Le président du RN a notamment reproché à Emmanuel Macron d'avoir parlé de violences policières dans son interview au média Brut. Il a également reproché à l'ex-ministre de l'Intérieur, Christophe Castaner, d'avoir proposé de mettre un genou à terre à l'occasion du mouvement Black Lives Matter. Deux signes pour lui d'un manque de considération de la part du gouvernement vis-à-vis des forces de l'ordre.

Jordan Bardella a également plaidé pour un durcissement des sanctions contre ceux qui s'en prendraient aux policiers et aux gendarmes. Selon lui, il faut "mettre en place la présomption de légitime défense" pour les policiers qui selon lui "n'osent même plus sortir leur arme lorsqu'ils sont en difficulté", et instaurer des peines plancher pour ceux qui s'en prennent aux forces de l'ordre. "Je suis même favorable à ce qu'on double les peines. Il faut que ce soit dissuasif", a-t-il affirmé.

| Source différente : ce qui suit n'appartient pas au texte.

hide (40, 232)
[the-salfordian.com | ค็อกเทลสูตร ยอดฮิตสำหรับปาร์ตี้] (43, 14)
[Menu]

Après s'être rendu dans le quartier de la Guillotière, à Lyon, mercredi, le député européen a proposé d'être "beaucoup plus ferme sur la délinquance des mineurs" qui pourrit selon lui la vie de certains quartiers. "Bien souvent, les trafiquants de drogue utilisent des mineurs parce qu'ils savent qu'ils ne risquent rien. Donc il faut revenir sur l'ordonnance de 1945 qui protège les mineurs. Il faut abaisser la majorité pénale à 16 ans et il faut suspendre les aides sociales aux parents de mineurs récidivistes quand on sait qu'il y a une carence éducative manifeste", a-t-il expliqué. "Il faut arrêter cette spirale de l'ensauvagement."